● **Work item**:
Express the stretch of the material from its beginning through the line containing "Image resolution: width=971" as a JSON list of strings, one string per line, with blank lines omitted.
################
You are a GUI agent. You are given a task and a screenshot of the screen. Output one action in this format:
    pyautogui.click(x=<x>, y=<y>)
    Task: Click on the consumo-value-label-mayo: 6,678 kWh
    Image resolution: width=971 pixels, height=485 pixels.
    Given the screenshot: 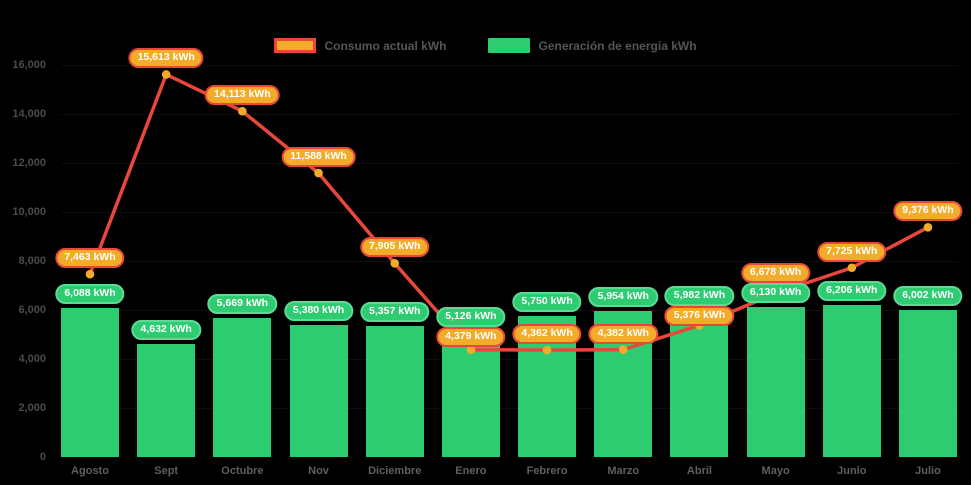 What is the action you would take?
    pyautogui.click(x=776, y=272)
################
● **Your solution**:
[
  "You are a GUI agent. You are given a task and a screenshot of the screen. Output one action in this format:",
  "    pyautogui.click(x=<x>, y=<y>)",
  "    Task: Click on the consumo-value-label-mayo: 6,678 kWh",
  "    Image resolution: width=971 pixels, height=485 pixels."
]